On is the mandate constitutional.

Everybody thinks so. Why? Because of Wickard v Filburn. The Washington Post comes right out and says it.

In the recent past, the Supreme Court has struck down attempts by Congress to use the Constitution’s Commerce Clause to promulgate laws that had no connection to commercial activity, including those involving guns near schools and violence against women. Yet it has upheld Congress’s Commerce Clause power to reach individuals who were not obviously involved in commercial activity — most famously, the Depression-era farmer who grew wheat for his own consumption. The court concluded that his decision to grow — rather than purchase — wheat interfered with the government’s ability to regulate wheat prices.

The same logic should hold true for individuals able but unwilling to buy health insurance: Their absence has a significant impact on the market, especially because it is virtually inevitable that they will need health-care services at some point in their lives.

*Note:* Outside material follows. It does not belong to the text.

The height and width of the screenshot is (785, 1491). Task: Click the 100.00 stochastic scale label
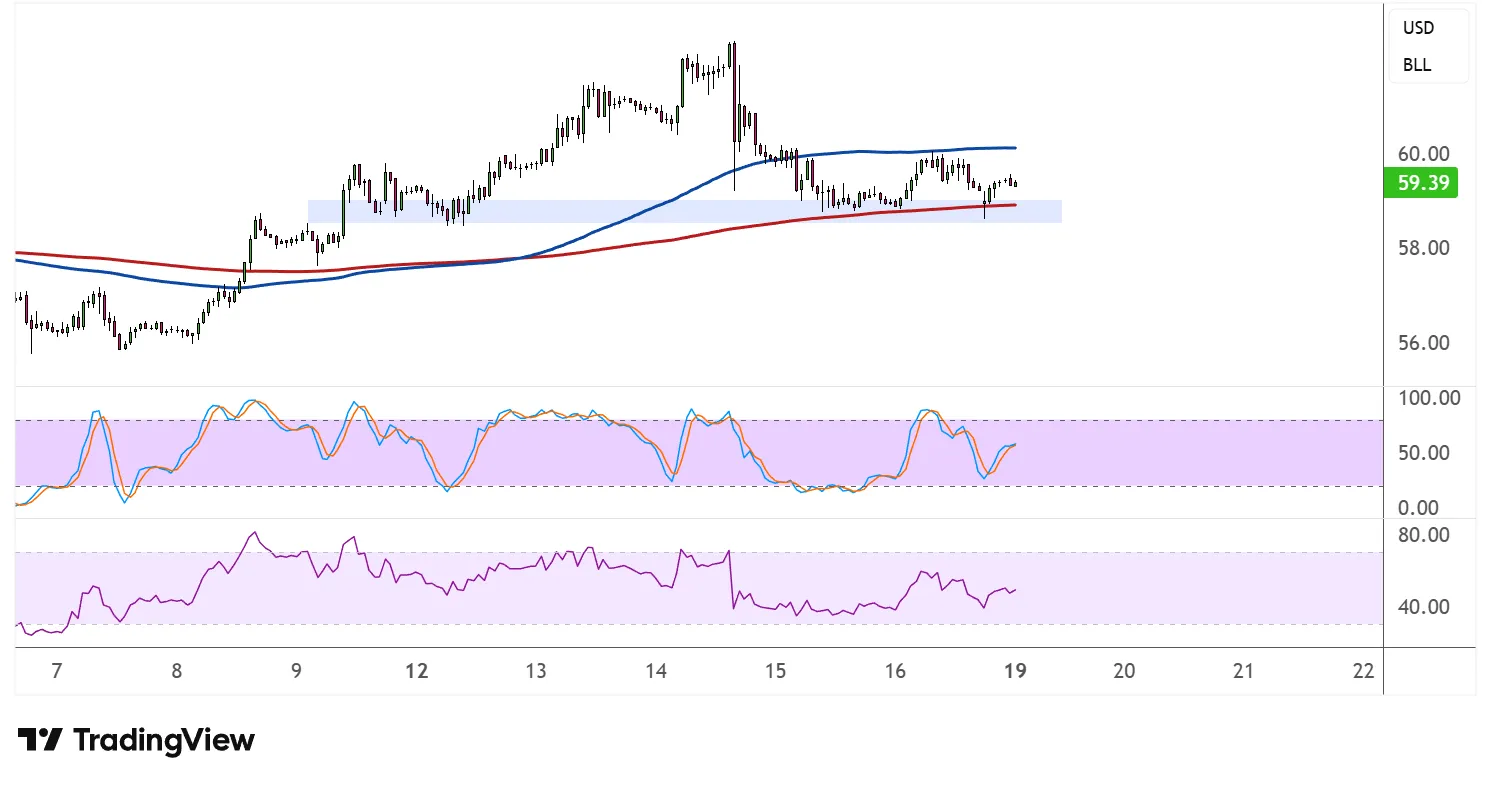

I understand that the Supremes follow precedent. But in the case of Filburn they may be thinking a) that is already overstepped bounds of the constitution during the days of a strong CIC and b) Wickard v Filburn forced Filburn to not grow, not TO grow, but to not grow grain for himself. In this case the government is not asking us to not smoke because it affects health which affects health insurance which is a big part of interstate commerce. Instead it’s asking us to buy insurance as a requirement for living.

Not only is it different, but the original case really needs to be relooked at- IMHO.

Thomas Sowell has a good column today:

The principle that the legal authority to regulate X implies the authority to regulate anything that can affect X is a huge and dangerous leap of logic, in a world where all sorts of things have some effect on all sorts of other things.

As an example, take a law that liberals, conservatives and everybody else would agree is valid — namely, that cars have to stop at red lights. Local governments certainly have the right to pass such laws and to punish those who disobey them.

No doubt people who are tired or drowsy are more likely to run through a red light than people who are rested and alert. But does that mean that local governments should have the power to order people when to go to bed and when to get up, because their tiredness can have an effect on the likelihood of their driving through a red light?

The power to regulate indirect effects is not a slippery slope. It is the disastrous loss of freedom that lies at the bottom of a slippery slope.